Text: Hironobu Yamamoto
Photo: GT-R Magazine
By courtesy of GT-R Magazine.
「R34 GT-Rが生産中止? そんな馬鹿な・・・・・・。一体この先どうしたらいいんだ」
2002年8月、あの日の帰り道、俺はあてどもなく街をふらついた。編集者として前だけを見てひたすら走り続けてきた俺の心を深い闇が覆った。

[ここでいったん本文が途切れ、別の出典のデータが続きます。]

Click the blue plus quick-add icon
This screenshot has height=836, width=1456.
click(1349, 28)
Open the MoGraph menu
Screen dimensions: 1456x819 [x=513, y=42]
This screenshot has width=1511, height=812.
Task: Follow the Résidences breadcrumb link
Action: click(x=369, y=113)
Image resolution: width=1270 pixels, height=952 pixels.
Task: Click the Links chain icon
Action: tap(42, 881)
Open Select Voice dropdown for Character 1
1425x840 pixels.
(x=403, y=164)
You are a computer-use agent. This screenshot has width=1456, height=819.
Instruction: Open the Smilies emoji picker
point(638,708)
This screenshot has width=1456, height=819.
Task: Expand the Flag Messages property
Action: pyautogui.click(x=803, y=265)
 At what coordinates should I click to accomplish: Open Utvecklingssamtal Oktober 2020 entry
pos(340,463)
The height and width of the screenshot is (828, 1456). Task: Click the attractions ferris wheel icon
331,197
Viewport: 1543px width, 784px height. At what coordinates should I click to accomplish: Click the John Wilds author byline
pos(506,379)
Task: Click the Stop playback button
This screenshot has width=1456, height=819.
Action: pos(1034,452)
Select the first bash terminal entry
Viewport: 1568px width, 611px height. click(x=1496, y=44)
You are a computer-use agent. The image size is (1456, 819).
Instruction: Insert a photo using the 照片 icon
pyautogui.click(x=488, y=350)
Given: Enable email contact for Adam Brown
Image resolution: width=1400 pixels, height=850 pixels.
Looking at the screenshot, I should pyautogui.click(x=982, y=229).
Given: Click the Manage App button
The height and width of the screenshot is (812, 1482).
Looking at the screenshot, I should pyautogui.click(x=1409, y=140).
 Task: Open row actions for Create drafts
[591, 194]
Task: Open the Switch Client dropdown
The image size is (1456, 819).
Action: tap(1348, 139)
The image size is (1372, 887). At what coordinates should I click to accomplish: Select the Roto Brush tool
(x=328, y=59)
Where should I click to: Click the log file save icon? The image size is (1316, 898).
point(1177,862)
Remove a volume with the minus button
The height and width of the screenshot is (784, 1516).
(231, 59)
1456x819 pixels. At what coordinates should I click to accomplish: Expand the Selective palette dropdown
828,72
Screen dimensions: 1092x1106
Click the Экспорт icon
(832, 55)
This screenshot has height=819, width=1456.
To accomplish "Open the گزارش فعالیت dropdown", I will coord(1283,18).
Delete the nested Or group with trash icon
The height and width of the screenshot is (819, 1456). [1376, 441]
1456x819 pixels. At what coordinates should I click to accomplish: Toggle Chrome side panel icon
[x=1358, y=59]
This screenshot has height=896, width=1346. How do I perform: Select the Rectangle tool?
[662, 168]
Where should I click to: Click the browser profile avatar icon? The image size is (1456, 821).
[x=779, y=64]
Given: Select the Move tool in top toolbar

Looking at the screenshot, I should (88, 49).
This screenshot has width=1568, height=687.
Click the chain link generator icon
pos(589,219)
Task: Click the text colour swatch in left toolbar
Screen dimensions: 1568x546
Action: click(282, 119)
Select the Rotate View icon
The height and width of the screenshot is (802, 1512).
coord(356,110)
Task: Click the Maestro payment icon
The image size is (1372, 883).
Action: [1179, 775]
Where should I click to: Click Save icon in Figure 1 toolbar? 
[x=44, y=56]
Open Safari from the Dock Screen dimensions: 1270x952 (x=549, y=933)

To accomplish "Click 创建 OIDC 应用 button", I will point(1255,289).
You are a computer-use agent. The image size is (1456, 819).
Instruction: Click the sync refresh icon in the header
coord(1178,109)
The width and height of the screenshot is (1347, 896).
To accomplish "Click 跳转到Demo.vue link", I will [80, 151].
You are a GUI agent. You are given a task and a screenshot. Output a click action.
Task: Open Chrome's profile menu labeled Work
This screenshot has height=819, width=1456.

 聞けば新型の登場は5年後。しばらくの間、俺は言葉を発することさえできなかった。
GT-Rマガジン休刊?」
 周囲の声は日を増すごとに大きくなる。
「ひとつの幕引き。大事な仕事だ」と経済同友会代表幹事の秘書を務める先輩が俺を慰める。雑誌の命が終わる瞬間を見届けることも大事な仕事だろう。だが、GT-Rマガジンを俺の手で休刊に追い込むわけにはいかない。
8年続いた伝統を、初代編集長杉野勝秀氏の思いを消すわけにはいかない。
GT-Rマガジン表紙
 一方で全国を取材でまわるなかで読者やスカイラインファンが、「GT-Rマガジン終わらないですよね? お願いですからずっと出し続けてください」と俺に語りかける。
 赴く先々で俺は激励を受ける。
「みんなの笑顔が俺の生き甲斐。この人たちのためにも出し続けなければ」
 腹は決まった。
 なりふり構っていられない。一瞬たりとも止まってしまえば雑誌はおろか自分もダメになる。俺は全身全霊をかけて雑誌作りに邁進。
 ひとり、ふたり、またひとり、チューナーが俺に助け船を出してくれる。嬉しかった、ありがたかった。
 全国のGT-Rオーナーが今まで以上の情熱で応援してくれる。涙が溢れた・・・・・・。
 2007年10月24日。ついに新型R35 GT-Rが誕生。東京モーターショウ会場、俺は日産ブース最前列に陣取るものの、新型GT-Rの姿が良く見えない。とめどなく溢れる涙のせいで。
「おめでとう日産。ありがとうゴーンさん」
 会場を後にした俺は何度も心の中で繰り返した。

 今、安堵の気持ちでいっぱいだ。これから新型GT-Rがどのようにして人々の心を魅了していくのか? 楽しみである。
 そして時を同じくして生まれたGTR-WORLD.netと共に素晴らしき世界を創造していきたい。
 この場を借りて杉野勝秀編集長に感謝すると共に俺はGTR-WORLD.netとの共闘を誓う。

山本浩伸
山本浩伸
昭和42年8月18日生まれ
千葉県出身
GT-Rマガジン編集長

大学卒業後マリンスポーツ雑誌「オーシャライフ」編集部所属。
ヨットレースやモーターボートの試乗記を担当。4年間勤務し海から陸へ上がる。
向かった先はカートップ編集部。1999年1月GT-Rマガジンへ異動。
以後GT-Rオーナーの笑顔を生き甲斐に活動。